## [THE PROBLEM]
Answer these three questions from the passage on Heuer chronographs.
1. In what year did Jack Heuer decide to give names to the models?
2. What race was the TAG Heuer Carrera named after?
3. What did Heuer propose to Ferrari two years after sponsoring Siffert?

*** PASSAGE PROVIDED

Passionate about motorsports, Jack Heuer concentrated on wristwatches, and chronographs in particular. In 1962 he decided to give names to the models, starting with the Autavia, a tool for automobiles and aviation with a rotating bezel to track minutes or hours, and a tachymeter scale to indicate speed or a second time zone.  Heuer later sponsored, in 1969, Swiss Formula One driver Jo Siffert who wore the Heuer Autavia Ref. 1163 with its iconic ‘panda’ face, Heuer then became the first non-automative logo to appear on a Formula One car.

Motorsport in DNA

In 1963, the TAG Heuer Carrera was introduced, named after the Carrera Panamericana road race in Mexico from 1950 to 1954, particularly admired by Jack Heuer. With a pure racing design, strong angular lugs, and dials with scales for tachymeter, decimal minutes or pulsometer, it became even more versatile with triple calendar models and cases in steel or gold. Two years after sponsoring Siffert, Heuer proposed a newly developed electronic Centigraph track timing system to Ferrari, becoming a sponsor of a Formula One team, and what a team! Mario Andretti, Jacky Ickx, Niki Lauda, Clay Regazzoni and Gilles Villeneuve all wore Heuer chronographs; Jack Heuer presented each of them with an 18K gold TAG Heuer Carrera.

******
*** MATERIAL PROVIDED

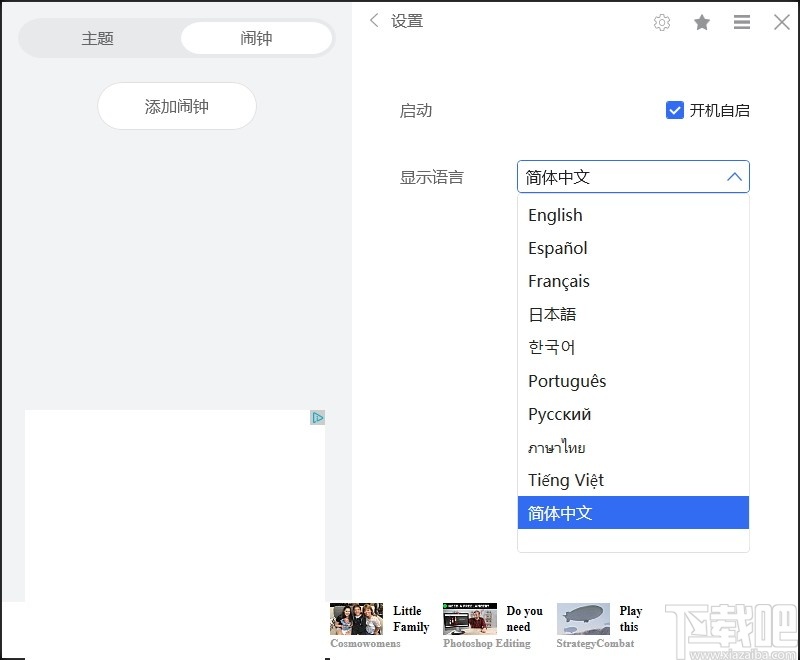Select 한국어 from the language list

******
*** MATERIAL PROVIDED

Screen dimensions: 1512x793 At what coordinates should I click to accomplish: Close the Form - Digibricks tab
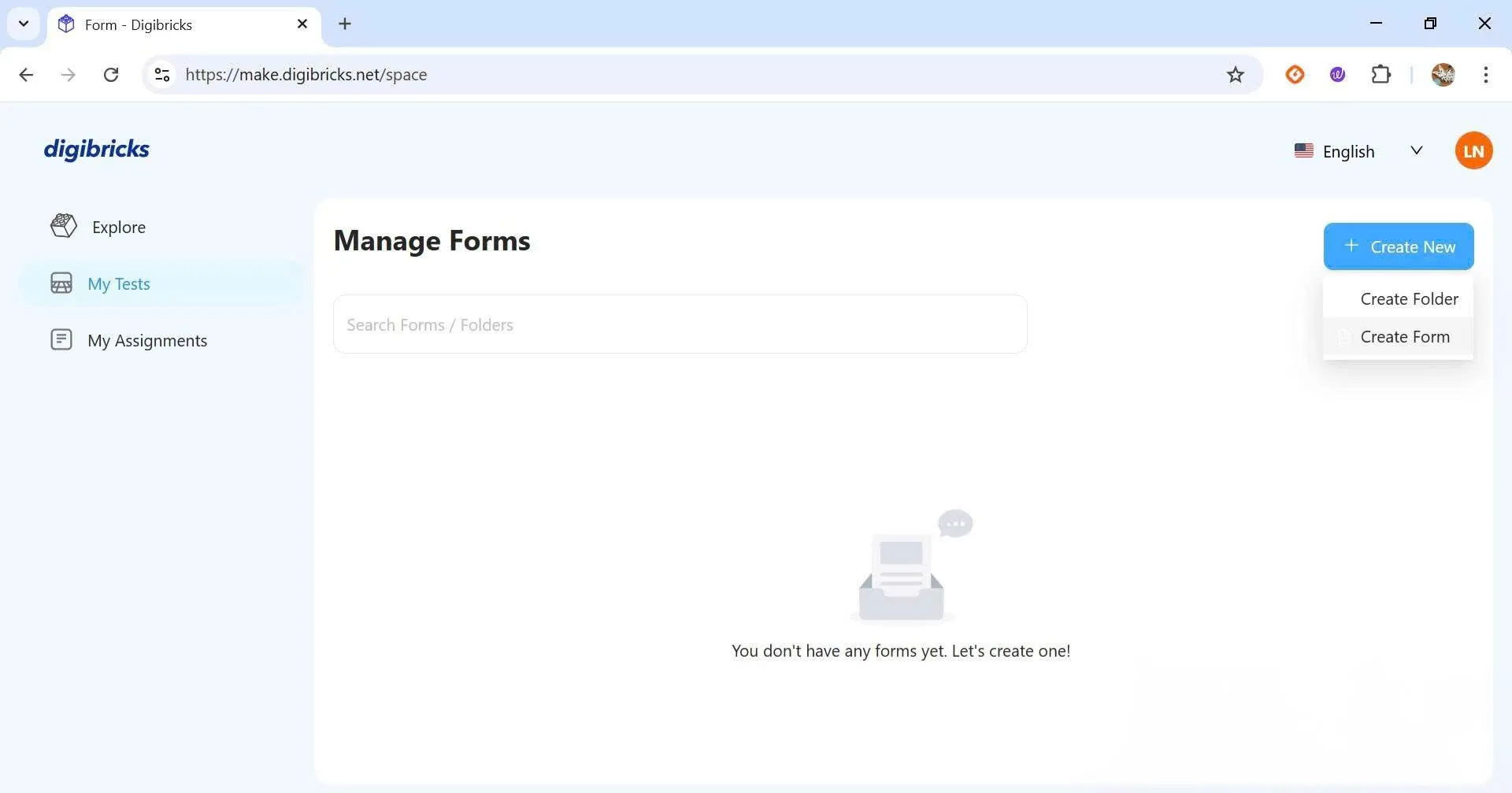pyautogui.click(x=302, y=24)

******

## [SOLVED PROBLEM]
1. 1962
2. The Carrera Panamericana road race in Mexico
3. A newly developed electronic Centigraph track timing system